The weary traveller returns...
Ah, sweet alcohol how I must have subconsciously missed you. Being on the fast track to hell definitely has it's redeeming qualities. To my amazement, I didn't hear Satan cackling away in the distance either as I sipped on my firewater.
Yes, you got it guys and dolls, I am currently nursing a broken tailbone after my monumental fall off the wagon. Let me relay the tale...
I went away for this marvellous Merchant's Holiday weekend with Sylvia and her sprog. The weekend got off to a magical start as the baby only cried for five hours out of the six hour drive. We were going to join her family in their house "just outside Akureyri", and in Akureyri incidentally there was a big festival going on. So all in all, with her family standing by to watch the baby, we could have a pretty good time.

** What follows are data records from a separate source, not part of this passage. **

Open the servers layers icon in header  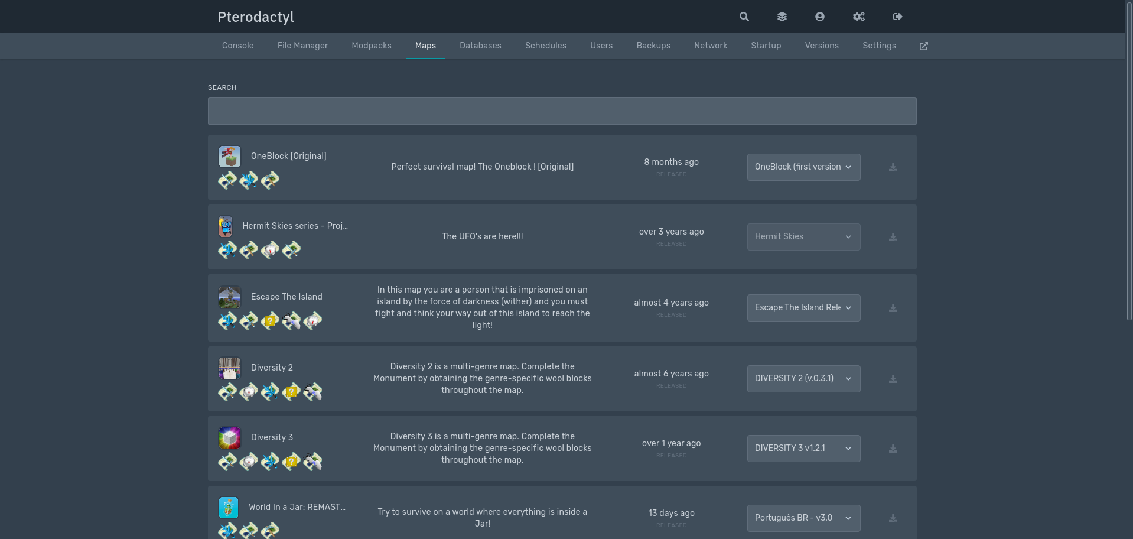point(782,17)
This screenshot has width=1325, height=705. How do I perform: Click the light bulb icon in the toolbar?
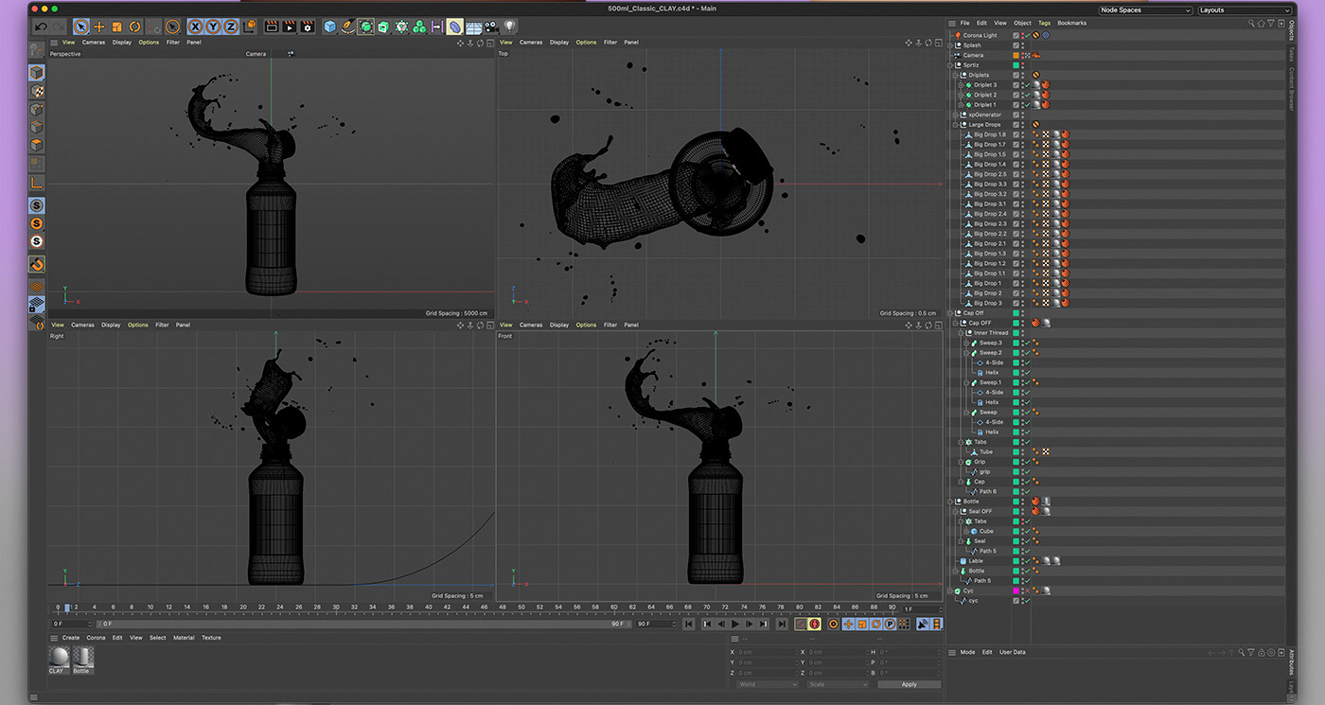tap(510, 26)
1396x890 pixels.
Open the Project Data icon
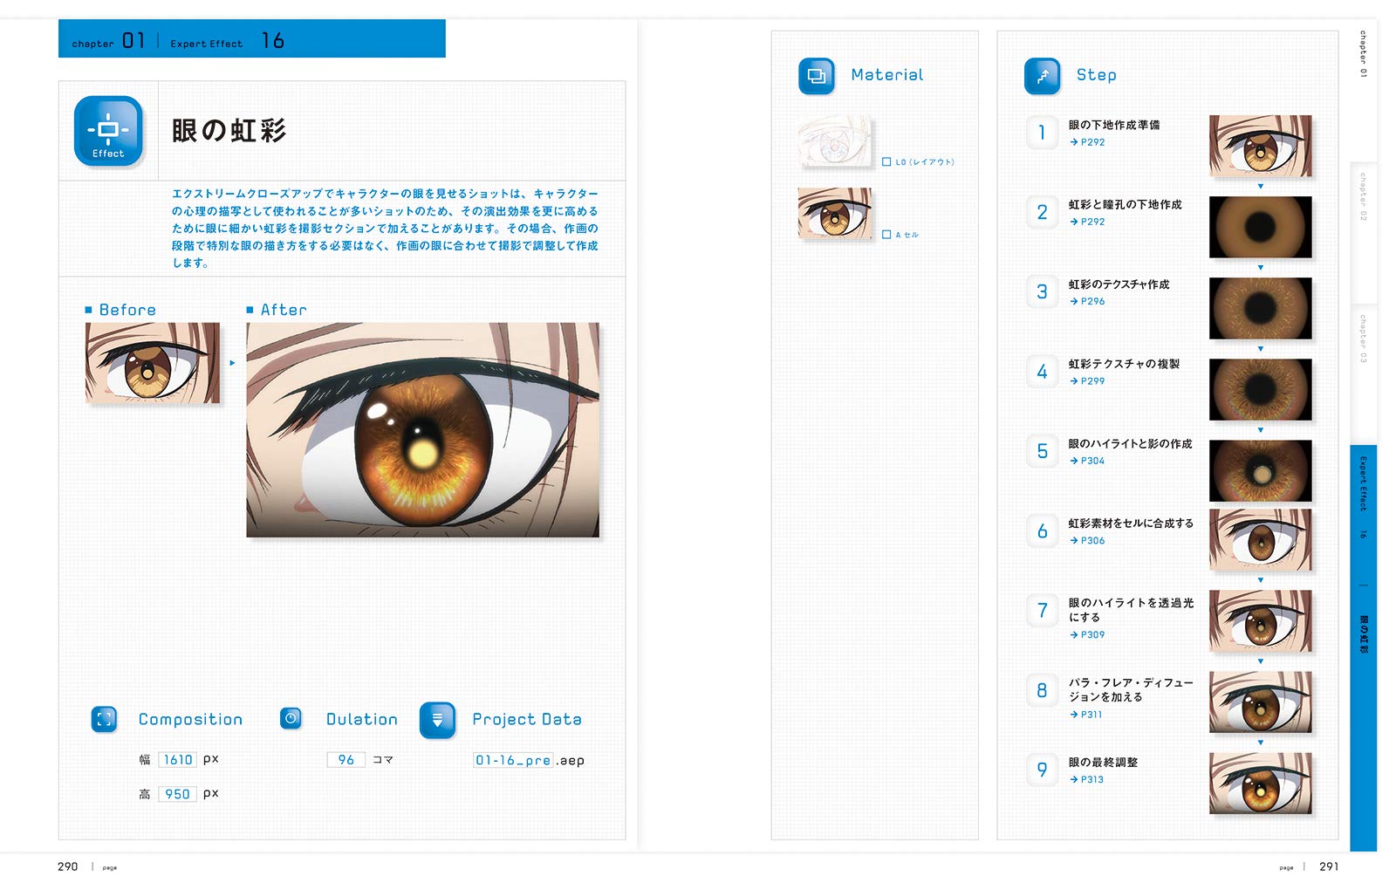pyautogui.click(x=437, y=719)
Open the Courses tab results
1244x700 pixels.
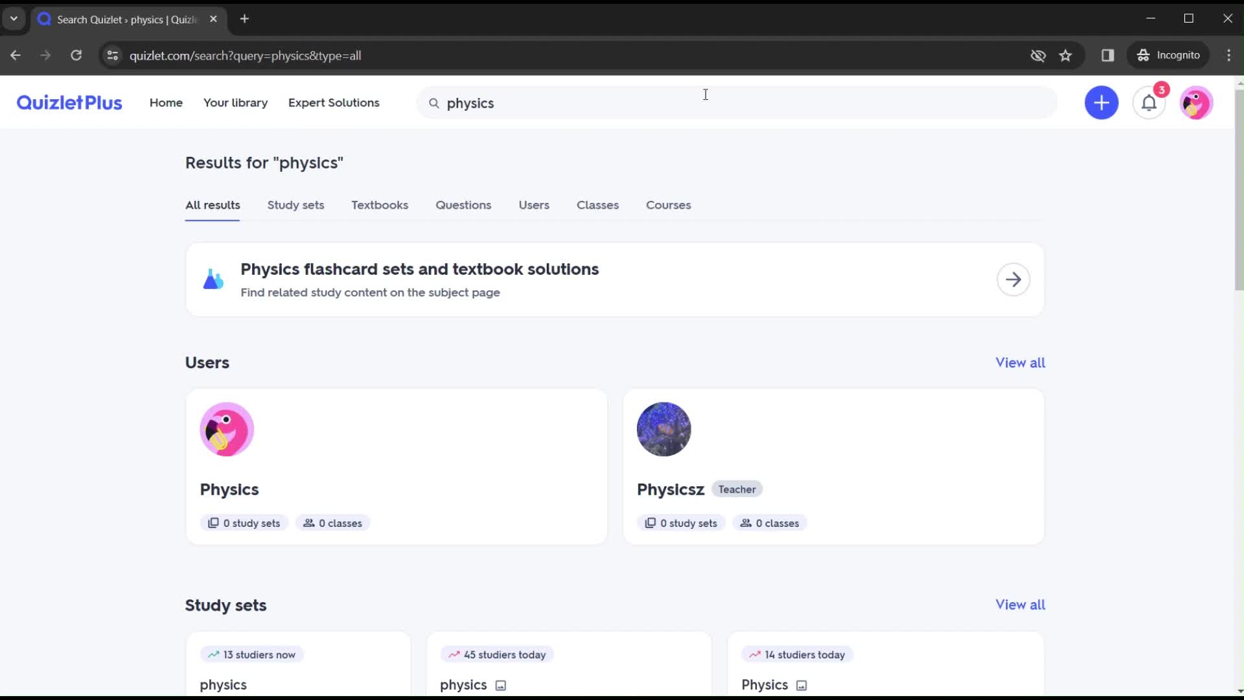[x=668, y=204]
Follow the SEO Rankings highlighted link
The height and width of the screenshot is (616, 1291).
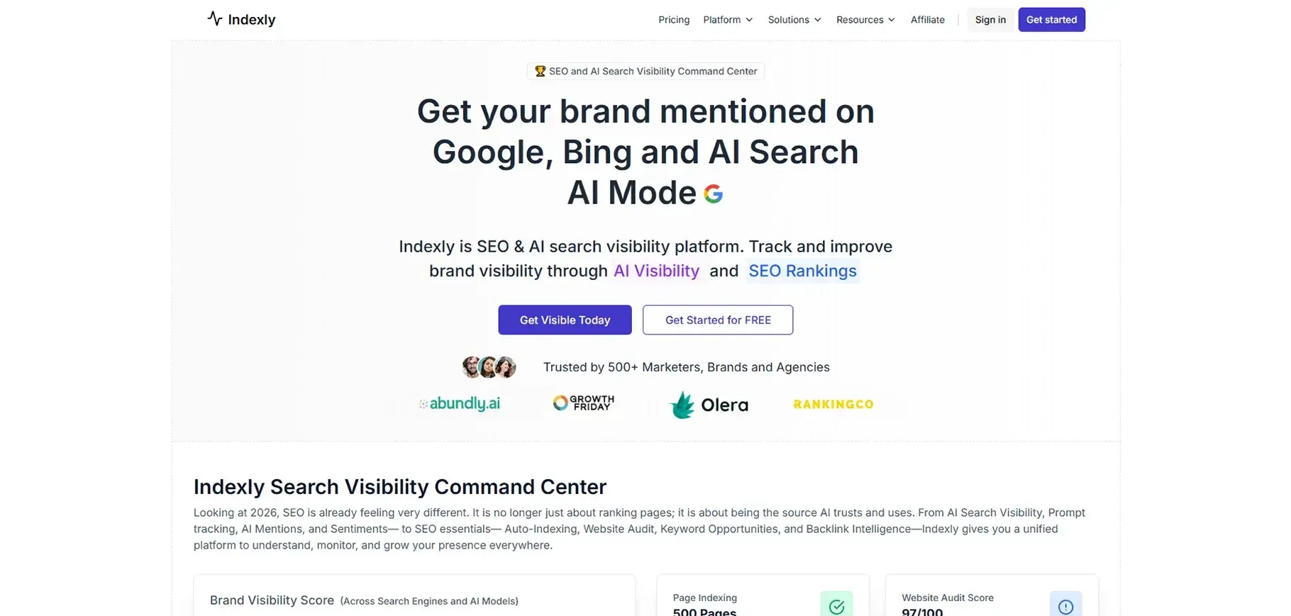pyautogui.click(x=802, y=271)
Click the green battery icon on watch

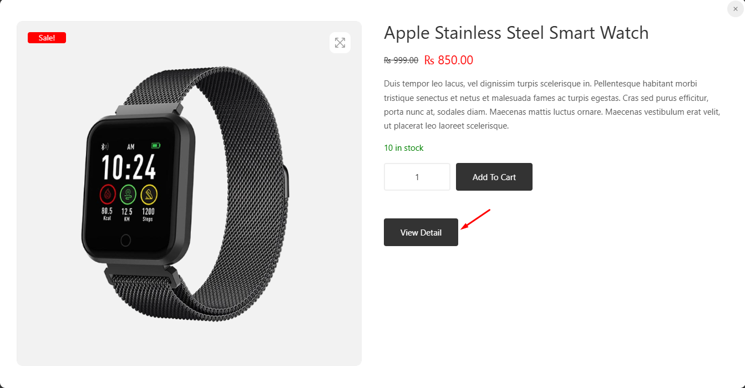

As it turns out, the only family present were mostly her grandfather and his siblings and we were actually a half hour's drive from the festival. We did drive into town and spend the afternoon there, but as there was no one to leave the baby with at night while we could go have fun we were stuck in baby jail. Which is fine for her, but I have nobly kept my legs closed as we know and have done nothing to deserve the sentence.
On Saturday night the cluster of summerhouses in the area had a barbeque, and fairly early on in the evening Sylvia starts to tell me how we need to get back to the house soon because the baby needed to go to bed.
And thus ended two years of sobriety.
The idea of being forced to turn in at a baby's bedtime was more than I could handle. So I went and bought some beer and got drunk with some old men there, which was the highlight of my trip. And actually there is a lot to be said for having a "few" beers and getting a "little" legless in the country with people with whom you would normally never hang out with and singing old Beatles songs. And I don't even mean that sarcastically, it was fun.
And more importantly, it was justified. Jesus himself would have dropped acid to alleviate the boredom I was going through that night, I'm fairly certain of it.
So a rather boring and uneventful weekend managed to spurr two life changing epiphanies which all in all isn't an entirely disappointing result.
One was that rules were meant to be broken, and even God himself would do a keg stand if pushed too far.
The second was that, barring insanity, I am not having children till I am at least 53 years old.